A typical pathway to a rare condition
Why am I taking SO much longer to trudge up the hill to the railway station ?
Why am I finding pulling down a whiteboard so much harder? Why are stairs getting to be difficult?
Why am I having so much difficulty carrying equipment from room to room?
Why have I pulled a muscle in my shoulder from trying to pull down a “disabled seat” in the train?
Why am I getting excruciating headaches, which cause vomiting from the pain that cannot be stopped and I end up in Hospital?
How is it that I pulled upper arm and shoulder muscles just closing the boot of my wagon?
My friends can all go to the gym, or swim BEFORE work. I tried swimming weekly for a while on my day off but I could barely get out of the pool at the end. I then leaned on the wall in the shower, finally got home and collapsed onto a couch for the rest of the day.
Why do I prop my elbow on the door frame with the arm holding the hairdryer while drying my hair?
Why am I finding all my pots and pans so heavy? Why can’t I open ring pull cans? When did 2L milk get to be so heavy?
Why have I got tennis elbow from too much computer mousing? Why can’t the physio improve things for me?
Why does my head feel like it is “left behind” when I’m a passenger in a car that is accelerating, so that I hold my neck with my hands?
Why can’t I keep up with others when walking, I end up tagging along.
Why isn’t my shoulder improving after nearly one year of short wave treatment at out- patients?
Why do I feel sore and exhausted after a massage? Why do I live with heatpacks, every night?

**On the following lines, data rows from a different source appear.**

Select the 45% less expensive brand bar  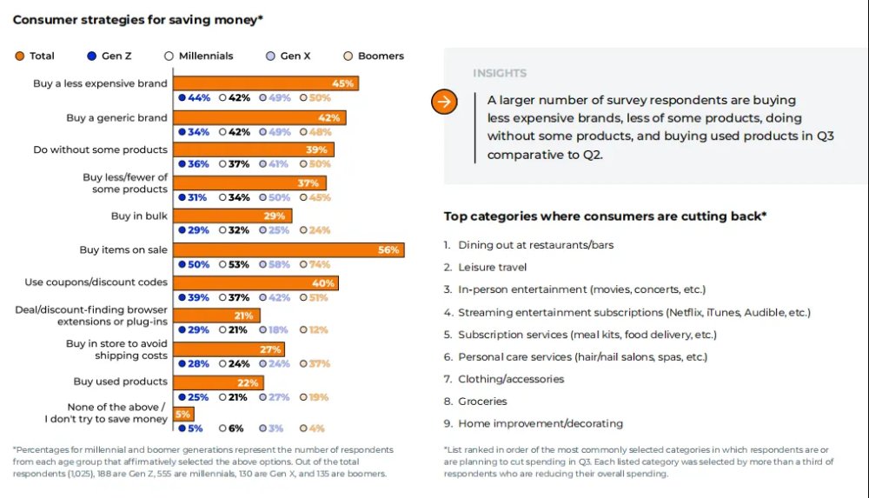tap(266, 83)
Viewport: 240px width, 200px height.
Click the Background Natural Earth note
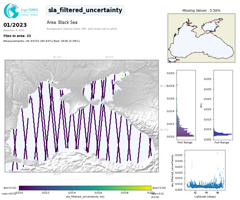coord(82,29)
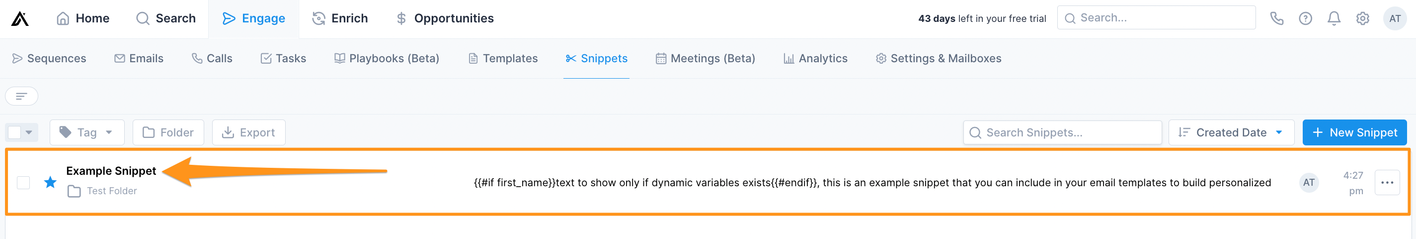
Task: Click the New Snippet button
Action: pos(1354,132)
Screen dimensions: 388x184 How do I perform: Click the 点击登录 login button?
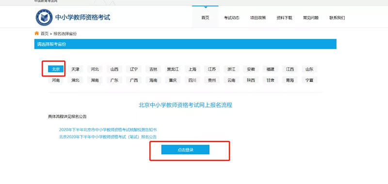tap(185, 150)
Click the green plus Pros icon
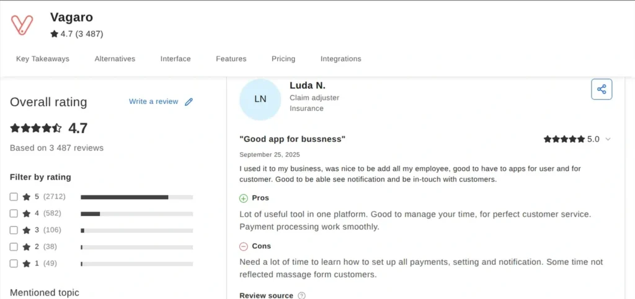 (244, 198)
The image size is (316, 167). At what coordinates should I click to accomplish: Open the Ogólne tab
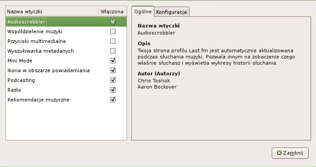[143, 12]
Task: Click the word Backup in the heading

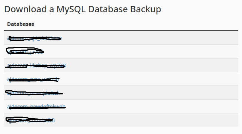Action: [x=145, y=9]
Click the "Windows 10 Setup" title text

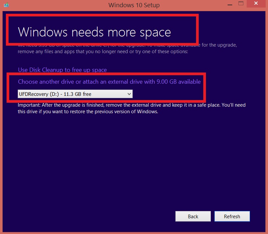click(x=134, y=5)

My GP prescribed Morphine patches, this helped with the pain, but I was still finding working and running a home very tiring. I took a years worth of sick leave to get a diagnosis during which a Neurologist found “jittering” of muscles during an EMG test.
Finally after a muscle biopsy I got an answer. Muscle damage was occurring as a result of an autoimmune response. Evidence was supported by Creatin Kinase readings in the blood being much higher than normal.
The eventual diagnosis is idiopathic inflammatory myopathy causing pain and weakness. Cortisone therapy and now Methotrexate seem to have slowed the muscle breakdown considerably, as well as anti spasm drugs Endep and Antenax at night, still with the Morphine patch weekly.
I really appreciate the Myositis support group for a sense of “it is not just me”!